As for flavors, we usually find wines showing a range of bright to dark cherry and berry fruit accompanied by a crisp, tangy acidity. Sometimes there is a nice forest floor, balsam or underbrush note, like a walk in the woods. There is a tremendous amount of wine that comes out of the region and it's hard to generalize. Some wines are light and simple seeing only stainless steel tanks and others are more serious with aging in oak barrels being common. The percentage of new oak varies a lot as well and that means you will find a big variety in the oakiness of the wines. Bottles labelled Riserva see a longer time in wood and bottles before being released.
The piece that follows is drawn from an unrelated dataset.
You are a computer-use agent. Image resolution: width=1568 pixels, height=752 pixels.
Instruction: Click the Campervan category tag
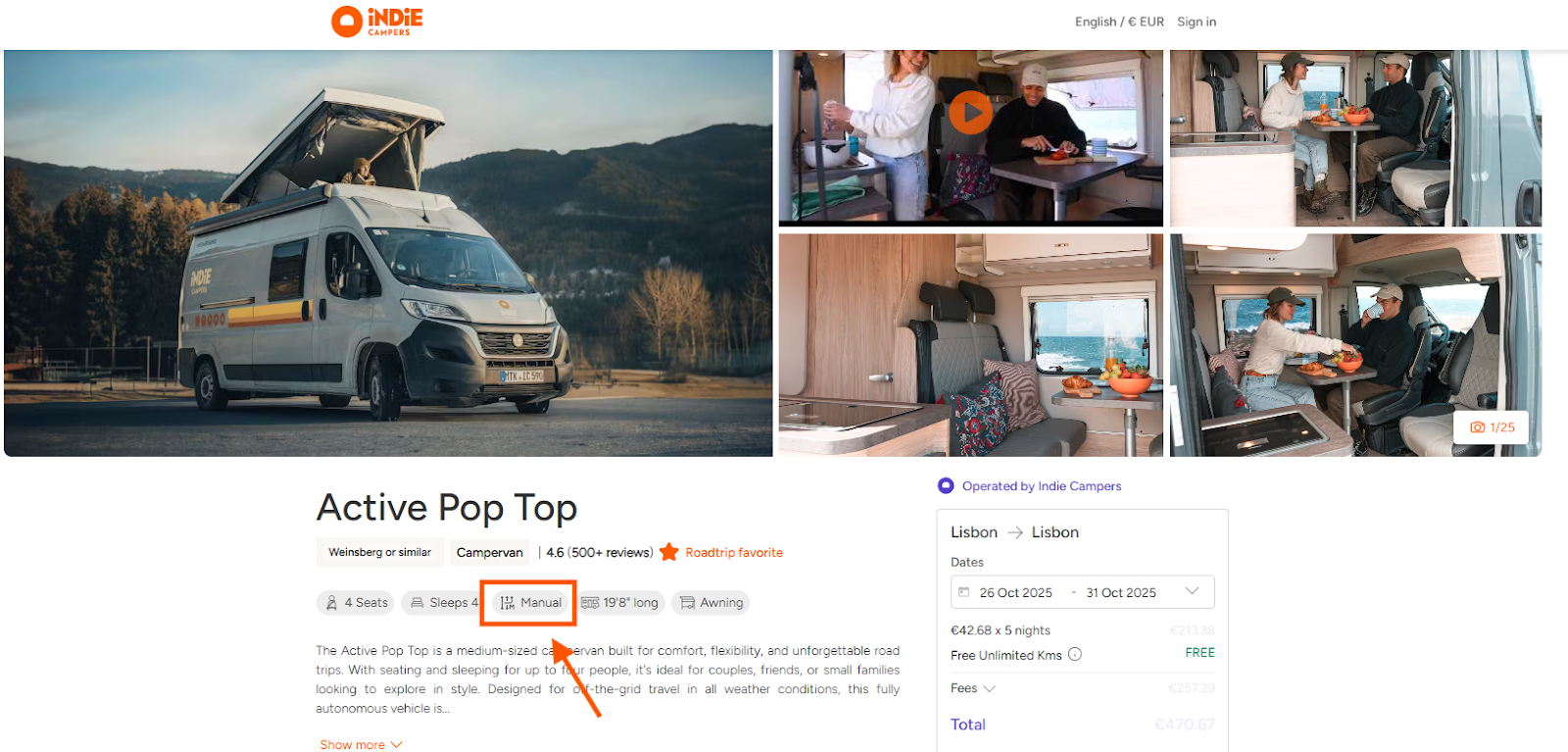(489, 553)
Another term to be familiar with is "Super Tuscan". This usually refers to wines that have a larger percentage of grapes in the blend that are not sangiovese, most often cabernet sauvignon, merlot, and syrah. Since these wines don't follow the rules for making Chianti or Brunello, they cannot be labelled as such. Some of these bottles are excellent, and a few have become quite famous (and expensive too).

So the next time you are looking at our Italian section, you'll notice a lot of different wines from Tuscany. I sometimes say that Italy isn't a nation, but really a collection of different regions. As for wine, you can think of Tuscany as it's own country, with it's own winemaking culture and traditions. Chianti is just a part of it.
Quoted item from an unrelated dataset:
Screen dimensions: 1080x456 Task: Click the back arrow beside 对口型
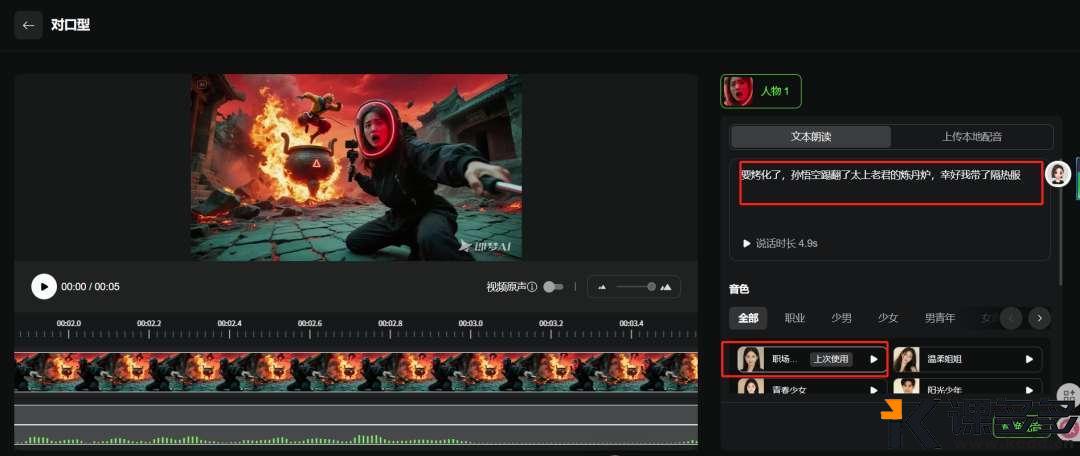pyautogui.click(x=28, y=25)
Saturday, January 11, 2014

Terrace View - The Adventure

Wine is an adventure, one thing I love about it is that you can always learn and discover new things, no matter how long you have been drinking wine or how many wines you have tasted. Sharing this journey and spirit of adventure with customers is one of the best things about the job and it's fantastic when a customer is open and willing to get on board.

Here's a great quote from importer Kermit Lynch, "If you are looking for values, look where no one else is looking." Not just values in a cheap wine sense, if you look for the more uncommon things you'll find more distinct expressions of regional personalities and the quality to price ratio will be better because excellent wines from these places are less expensive than mediocre wines from famous grapes and regions. I mean, who wants everything to taste the same? Oh, and you will find deals too.

My advice is not to be locked into drinking the same thing or the same types of things all the time. It's not really that much fun. I say that if you like wine you should discover the undiscovered and have a sense of adventure! Here are a couple of strategies.

Try a wine from a totally unfamiliar country or region like a red from Austria, Croatia, or the Italian Alps. Maybe a wine from Uruguay?

Try an unfamiliar grape from an established region. I'm thinking of something like a grignolino from Italy or a lemberger from the Finger Lakes. Have you ever had a welschriesling, silvaner, or timorasso in your glass?

Try something you completely don't even know. How about a grolleau from the Loire Valley in France (or even a rare grolleau gris), maybe a blaufrankisch grown in southern Spain, even a carignane from California or  a malvasia frizzante from Italy?

Remember we taste everything before we put it on the shelf. We don't like to sell bad wine and if you can sense that we are honestly excited about a wine, even if you've never heard of it, go with it. Take the wine trip with us!